SUPPLIED INFORMATION.
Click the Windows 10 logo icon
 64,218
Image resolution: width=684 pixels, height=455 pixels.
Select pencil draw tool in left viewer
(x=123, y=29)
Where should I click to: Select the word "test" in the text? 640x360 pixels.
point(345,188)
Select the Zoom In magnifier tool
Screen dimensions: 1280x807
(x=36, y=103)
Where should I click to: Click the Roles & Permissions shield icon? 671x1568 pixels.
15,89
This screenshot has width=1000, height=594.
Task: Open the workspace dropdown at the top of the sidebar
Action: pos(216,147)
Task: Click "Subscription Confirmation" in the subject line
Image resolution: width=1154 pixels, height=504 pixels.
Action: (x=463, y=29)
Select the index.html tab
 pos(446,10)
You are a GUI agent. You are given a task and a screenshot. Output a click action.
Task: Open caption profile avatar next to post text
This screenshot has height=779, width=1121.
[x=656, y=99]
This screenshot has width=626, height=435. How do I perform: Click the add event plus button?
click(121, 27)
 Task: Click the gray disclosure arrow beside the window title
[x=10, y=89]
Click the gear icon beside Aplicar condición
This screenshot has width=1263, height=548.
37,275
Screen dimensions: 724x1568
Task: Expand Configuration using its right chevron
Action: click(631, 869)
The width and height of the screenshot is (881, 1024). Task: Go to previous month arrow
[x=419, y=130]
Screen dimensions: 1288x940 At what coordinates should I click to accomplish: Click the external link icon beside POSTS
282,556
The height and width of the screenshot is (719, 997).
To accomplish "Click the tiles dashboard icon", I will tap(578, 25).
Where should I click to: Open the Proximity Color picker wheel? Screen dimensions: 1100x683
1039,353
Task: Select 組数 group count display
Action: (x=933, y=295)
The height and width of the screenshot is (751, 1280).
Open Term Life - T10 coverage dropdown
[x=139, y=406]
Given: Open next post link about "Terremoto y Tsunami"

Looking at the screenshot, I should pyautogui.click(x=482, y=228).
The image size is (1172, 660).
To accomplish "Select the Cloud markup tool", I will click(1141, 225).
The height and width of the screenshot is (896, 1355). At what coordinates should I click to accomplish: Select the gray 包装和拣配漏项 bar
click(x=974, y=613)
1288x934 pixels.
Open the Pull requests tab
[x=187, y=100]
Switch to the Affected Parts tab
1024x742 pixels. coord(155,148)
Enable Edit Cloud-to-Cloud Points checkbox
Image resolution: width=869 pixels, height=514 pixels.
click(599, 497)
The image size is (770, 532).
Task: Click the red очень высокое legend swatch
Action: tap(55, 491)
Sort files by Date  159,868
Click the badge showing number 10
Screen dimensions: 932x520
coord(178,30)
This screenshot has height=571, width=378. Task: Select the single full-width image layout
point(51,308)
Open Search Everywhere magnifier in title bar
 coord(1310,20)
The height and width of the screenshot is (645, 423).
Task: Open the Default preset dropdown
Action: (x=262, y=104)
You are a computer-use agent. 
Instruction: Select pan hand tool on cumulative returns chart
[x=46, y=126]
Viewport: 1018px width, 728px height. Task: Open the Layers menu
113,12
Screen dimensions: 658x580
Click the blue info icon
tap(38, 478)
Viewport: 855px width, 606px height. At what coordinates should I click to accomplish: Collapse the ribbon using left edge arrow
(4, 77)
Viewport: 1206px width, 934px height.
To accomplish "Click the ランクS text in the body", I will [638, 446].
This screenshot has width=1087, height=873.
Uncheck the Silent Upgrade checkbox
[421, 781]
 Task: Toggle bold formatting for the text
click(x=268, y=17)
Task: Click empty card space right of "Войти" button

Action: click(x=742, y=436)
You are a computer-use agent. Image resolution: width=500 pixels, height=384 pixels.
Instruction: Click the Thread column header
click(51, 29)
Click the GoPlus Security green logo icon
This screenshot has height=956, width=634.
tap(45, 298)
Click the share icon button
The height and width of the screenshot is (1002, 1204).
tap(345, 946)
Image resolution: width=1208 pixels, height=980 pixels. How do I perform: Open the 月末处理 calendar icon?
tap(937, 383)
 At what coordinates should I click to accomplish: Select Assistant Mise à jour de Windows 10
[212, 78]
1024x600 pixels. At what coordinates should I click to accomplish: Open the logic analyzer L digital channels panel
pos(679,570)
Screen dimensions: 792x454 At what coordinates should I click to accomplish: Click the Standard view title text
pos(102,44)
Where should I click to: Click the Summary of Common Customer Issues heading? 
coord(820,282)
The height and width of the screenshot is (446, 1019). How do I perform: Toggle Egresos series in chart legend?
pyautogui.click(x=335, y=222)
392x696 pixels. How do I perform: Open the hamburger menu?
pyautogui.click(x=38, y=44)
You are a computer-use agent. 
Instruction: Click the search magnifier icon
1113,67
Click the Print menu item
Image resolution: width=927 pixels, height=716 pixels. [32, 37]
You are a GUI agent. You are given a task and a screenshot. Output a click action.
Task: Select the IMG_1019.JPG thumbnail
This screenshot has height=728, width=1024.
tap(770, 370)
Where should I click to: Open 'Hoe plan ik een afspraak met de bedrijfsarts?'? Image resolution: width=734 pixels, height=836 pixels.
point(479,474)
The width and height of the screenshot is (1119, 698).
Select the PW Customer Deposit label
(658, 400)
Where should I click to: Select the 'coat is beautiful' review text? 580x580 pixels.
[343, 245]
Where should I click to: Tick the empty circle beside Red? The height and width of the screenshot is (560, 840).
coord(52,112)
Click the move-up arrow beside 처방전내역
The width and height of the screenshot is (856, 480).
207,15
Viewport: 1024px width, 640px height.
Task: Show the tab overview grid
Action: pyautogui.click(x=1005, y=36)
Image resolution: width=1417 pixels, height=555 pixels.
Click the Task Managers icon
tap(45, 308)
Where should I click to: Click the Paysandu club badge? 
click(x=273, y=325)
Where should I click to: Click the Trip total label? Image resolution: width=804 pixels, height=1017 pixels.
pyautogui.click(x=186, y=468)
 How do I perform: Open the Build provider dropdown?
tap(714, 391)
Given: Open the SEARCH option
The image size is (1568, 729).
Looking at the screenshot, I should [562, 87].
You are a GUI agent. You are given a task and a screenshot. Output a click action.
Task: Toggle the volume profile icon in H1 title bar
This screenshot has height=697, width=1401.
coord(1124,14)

REQUIRED WORK. Take every line above that includes the string "will" and return it.

TASK ANSWER.
To accomplish "Click the tiles dashboard icon", I will tap(578, 25).
To accomplish "Select the Cloud markup tool", I will click(1141, 225).
To accomplish "Click the ランクS text in the body", I will [638, 446].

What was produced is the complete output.